L’ère est cependant aujourd’hui à ce ressac vers la répression à elle seule. Les pionniers de la décriminalisation qu’ont été la Colombie-Britannique et l’État de l’Oregon ont échoué à offrir tous les services complémentaires nécessaires — de traitement, de prévention, de respect des balises censées encadrer la consommation sur la place publique — pour faire de cette approche de réduction des méfaits un réel succès.
Résultat : des débordements inacceptables ont effrité la tolérance populaire, au point de semer une inquiétude à laquelle succombent de tout aussi pleutres policiers et politiciens. Et ce, non seulement dans les rangs conservateurs, mais même chez le néodémocrate David Eby, le premier ministre de la province. Jadis avant-gardiste dans l’Ouest, il prône désormais lui aussi la désintoxication forcée pour certains utilisateurs de drogues.
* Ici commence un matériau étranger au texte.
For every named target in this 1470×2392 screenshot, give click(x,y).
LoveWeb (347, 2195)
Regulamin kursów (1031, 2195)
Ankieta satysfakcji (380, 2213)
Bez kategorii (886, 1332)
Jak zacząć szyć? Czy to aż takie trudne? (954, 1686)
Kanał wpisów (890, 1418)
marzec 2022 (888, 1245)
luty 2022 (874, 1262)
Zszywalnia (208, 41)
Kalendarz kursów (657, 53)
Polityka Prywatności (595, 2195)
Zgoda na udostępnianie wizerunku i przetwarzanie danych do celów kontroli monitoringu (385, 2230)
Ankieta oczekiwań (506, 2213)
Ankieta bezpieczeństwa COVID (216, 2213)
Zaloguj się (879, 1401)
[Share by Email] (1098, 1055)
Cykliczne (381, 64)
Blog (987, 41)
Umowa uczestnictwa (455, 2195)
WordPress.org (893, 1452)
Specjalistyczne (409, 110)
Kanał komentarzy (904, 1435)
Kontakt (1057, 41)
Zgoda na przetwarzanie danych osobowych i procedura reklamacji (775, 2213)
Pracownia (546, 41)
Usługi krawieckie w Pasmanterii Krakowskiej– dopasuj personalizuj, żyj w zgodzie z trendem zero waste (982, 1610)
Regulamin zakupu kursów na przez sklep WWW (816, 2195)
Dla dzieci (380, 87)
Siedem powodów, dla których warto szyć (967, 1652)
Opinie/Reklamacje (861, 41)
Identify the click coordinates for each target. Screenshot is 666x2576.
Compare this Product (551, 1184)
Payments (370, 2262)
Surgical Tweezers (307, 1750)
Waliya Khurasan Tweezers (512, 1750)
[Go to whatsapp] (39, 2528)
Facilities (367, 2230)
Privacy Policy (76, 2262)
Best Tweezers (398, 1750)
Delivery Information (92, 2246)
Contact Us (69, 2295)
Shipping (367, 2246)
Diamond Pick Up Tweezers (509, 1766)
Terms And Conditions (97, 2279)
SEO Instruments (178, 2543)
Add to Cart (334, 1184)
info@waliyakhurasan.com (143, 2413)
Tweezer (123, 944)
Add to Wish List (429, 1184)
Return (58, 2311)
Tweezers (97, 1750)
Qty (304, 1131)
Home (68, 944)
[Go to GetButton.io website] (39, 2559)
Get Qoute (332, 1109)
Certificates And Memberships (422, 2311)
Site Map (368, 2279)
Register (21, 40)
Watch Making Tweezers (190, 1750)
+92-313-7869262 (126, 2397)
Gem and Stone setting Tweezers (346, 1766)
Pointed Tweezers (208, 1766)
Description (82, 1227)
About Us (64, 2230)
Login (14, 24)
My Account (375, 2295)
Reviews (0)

Les 47 162 victimes mortes de la « crise des surdoses d’opioïdes » dans les huit dernières années et leurs dizaines de milliers de proches endeuillés méritent franchement mieux que de voir leurs élus et leurs forces policières tourner si froidement le dos à une épidémie que l’on refuse encore inexplicablement de nommer ainsi. Faire de la décriminalisation le bouc émissaire d’un fléau aussi complexe à endiguer n’annonce qu’un retour à une approche criminelle dont les ratés sont documentés.
Forcer la consommation de drogues d’une toxicité devenue exponentiellement mortelle à se passer dans des lieux isolés ne fait qu’accroître le risque de surdose mortelle, tout comme la menace d’une arrestation planant sur tout utilisateur qui appellerait les secours à l’aide. Des études américaines ont en outre démontré que les saisies de drogues et l’emprisonnement de consommateurs étaient liés à une hausse subséquente des surdoses.
Des recherches que l’association des chefs de police disait accepter. Mais l’ACCP préfère finalement continuer de consacrer ses énergies aux arrestations pour possession simple (54 % de tous les crimes pour drogues, autres que le cannabis, déclarés par la police) plutôt qu’au trafic (37 %) ou à l’importation et l’exportation (8 %).
Modifier des politiques que l’on sait inefficaces requiert de prendre le temps de s’adapter, et non pas, dès les premiers écueils, de simplement reculer. Le Québec, au moins, a avancé, quoiqu’en catimini, en déjudiciarisant la possession simple de drogues illicites.
La Cour suprême vient par ailleurs de déterminer que l’épidémie d’opioïdes est d’une telle « envergure nationale » qu’elle justifie qu’une loi de la Colombie-Britannique permette qu’une action collective soit intentée au nom de l’ensemble des provinces (y compris le Québec) et du fédéral.
Des pharmaceutiques soutenaient que le gouvernement de Victoria, en réclamant au nom de ses pendants provinciaux 85 milliards de dollars pour compenser les frais engagés en soins de santé en lien avec cette crise, outrepasserait ses compétences. Or, l’épidémie de surdoses est « un exemple frappant d’une crise qui appelle à cette coopération », a jugé vendredi à la majorité le plus haut tribunal.
Les chefs de police auraient intérêt à écouter, réellement cette fois-ci, la science et la jurisprudence. Que les élus cèdent à l’opinion populaire témoigne d’un simpliste et sinistre électoralisme. Mais que les autorités judiciaires renouent elles aussi avec une approche criminelle unidimensionnelle, en espérant soudainement éviter les échecs du passé, ne traduit rien d’autre qu’une tout aussi déplorable ineptie.